Through my various Attorney Sam Take blogs, I have tried to inform you of the realities of the criminal justice system. For the most part, I have concentrated on the participants, policies and statute involved. You should know, however, that what those participants do, and how criminal statutes are enforced, have changed over recent years due to technology.
We have discussed that modern technology has made it easier for law enforcement to share information regarding crimes and the people who allegedly commit them. As a case is pending, a person’s CORI is updated and so outside agency’s can access the information. Further, when someone is convicted of a crime, that conviction is also reflected in the CORI. Through the computers, it is easier for that information to haunt you.

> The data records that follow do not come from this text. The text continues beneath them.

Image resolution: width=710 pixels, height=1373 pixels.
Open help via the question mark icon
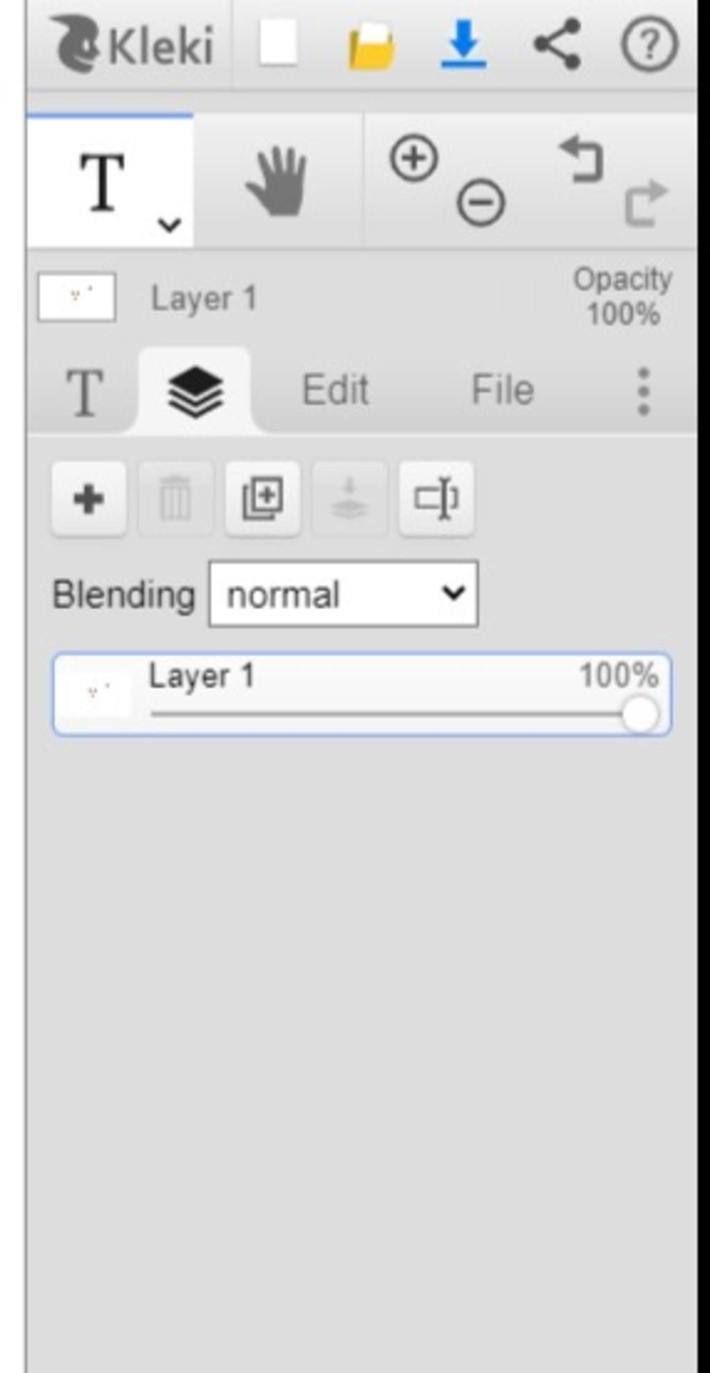click(648, 45)
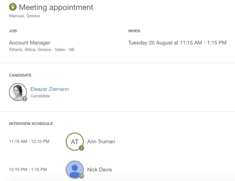
Task: Click the green location pin icon
Action: pyautogui.click(x=13, y=7)
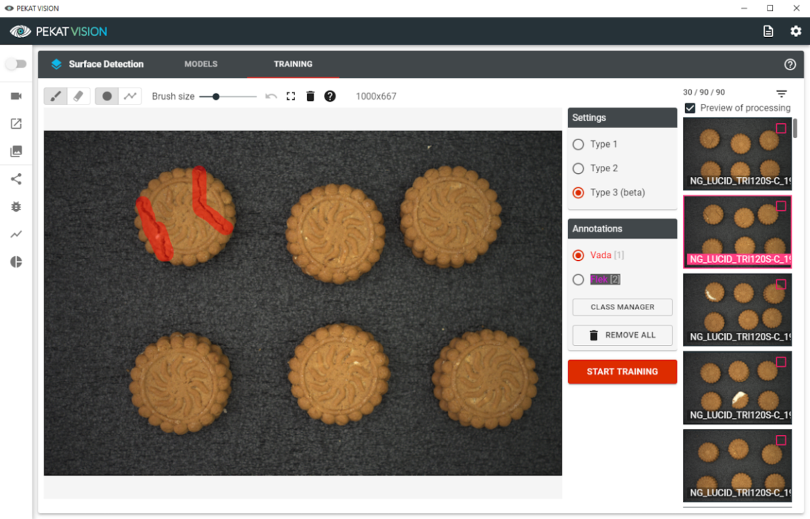Expand image to fullscreen view
810x519 pixels.
pyautogui.click(x=290, y=96)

Likewise, if you are convicted of an offense which can effect your driver’s license, the Registry of Motor Vehciles is notified through the same system and so takes whatever action it decides to make.
However, it does not end there.
I am often contacted by people who decided at some point not to join in the festivities of their court dates at some point. Sometimes, they stay local and hope to fade into the wood work. Often, they leave the Commonwealth, or even the country, in expectatuion that the court has bigger fish to fry than them and so will simply dismiss the case. They are wrong.

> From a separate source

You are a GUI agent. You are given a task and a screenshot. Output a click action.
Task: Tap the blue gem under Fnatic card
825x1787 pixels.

While there may be bigger fish…the criminal justice hook in you remains.
When you do not appear for a court date, a default warrant is issued in your name. This is an arrest warrant which, at some point, will come back to haunt you. Maybe the police will come a-knockin’ at the worst possible time. Sometimes you will be stopped for some motor vehcile infraction and then the warrant comes up and you find yourself arrested and brought back to court.
The same is true if you try to get or renew a driver’s license. Whether you are in the Commonwealth or in another state, the Massachusetts outstanding warrant is likely to come up and you will, at the very least, be denied the license.
Most people understand that this will happen if they stay local. They seem to think that, by leaving the state, the defeault warrant cannot touch them.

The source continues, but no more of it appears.